Less storytelling, please: why documentaries will benefit from getting real – article by Simran Hans in The Guardian. “‘Main character. Three acts. Heroic journey. Climax. Resolution. Nothing else seems to suffice in today’s documentary marketplace. A good story reigns supreme,’ writes the Toronto-based film-maker Brett Story in an essay for World Records Journal about ‘story’ as documentary’s hottest commodity…. With the intellectual property market booming, there is pressure on those who work in nonfiction – film-makers, long-form journalists, audio producers – to shoehorn the lives of real people into the tried and tested template of classic storytelling. … In her essay, Story argues that ‘story’ is only as natural as capitalism. It’s easier to sell a neat, narrativised nugget of information – but to become reliant on story as an organising principle is to lose something unique to the documentary form…. Documentary films have the power to make viewers understand their subjects rather than to simply identify with them. … Through their juxtapositions, [documentary] film-makers are able to ask questions, convey scale and create emotional resonances that reflect the mundanities, digressions and complexities of real life.”

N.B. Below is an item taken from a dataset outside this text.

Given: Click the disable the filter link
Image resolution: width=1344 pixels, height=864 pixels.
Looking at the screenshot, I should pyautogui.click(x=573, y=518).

Microsoft’s Kate Crawford: ‘AI is neither artificial nor intelligent’ – interview by Zoë Corbyn in The Guardian. “Kate Crawford studies the social and political implications of artificial intelligence. She is a research professor of communication and science and technology studies at the University of Southern California and a senior principal researcher at Microsoft Research. Her new book, Atlas of AI, looks at what it takes to make AI and what’s at stake as it reshapes our world. ‘What’s the aim of the book?’ ‘We are commonly presented with this vision of AI that is abstract and immaterial. I wanted to show how AI is made in a wider sense – its natural resource costs, its labour processes, and its classificatory logics. To observe that in action I went to locations including mines to see the extraction necessary from the Earth’s crust and an Amazon fulfilment centre to see the physical and psychological toll on workers of being under an algorithmic management system. My hope is that, by showing how AI systems work – by laying bare the structures of production and the material realities – we will have a more accurate account of the impacts, and it will invite more people into the conversation. … We aren’t used to thinking about these systems in terms of the environmental costs. But saying, "Hey, Alexa, order me some toilet rolls," invokes into being this chain of extraction, which goes all around the planet… We’ve got a long way to go before this is green technology. Also, systems might seem automated but when we pull away the curtain we see large amounts of low paid labour, everything from crowd work categorising data to the never-ending toil of shuffling Amazon boxes. AI is neither artificial nor intelligent. It is made from natural resources and it is people who are performing the tasks to make the systems appear autonomous.”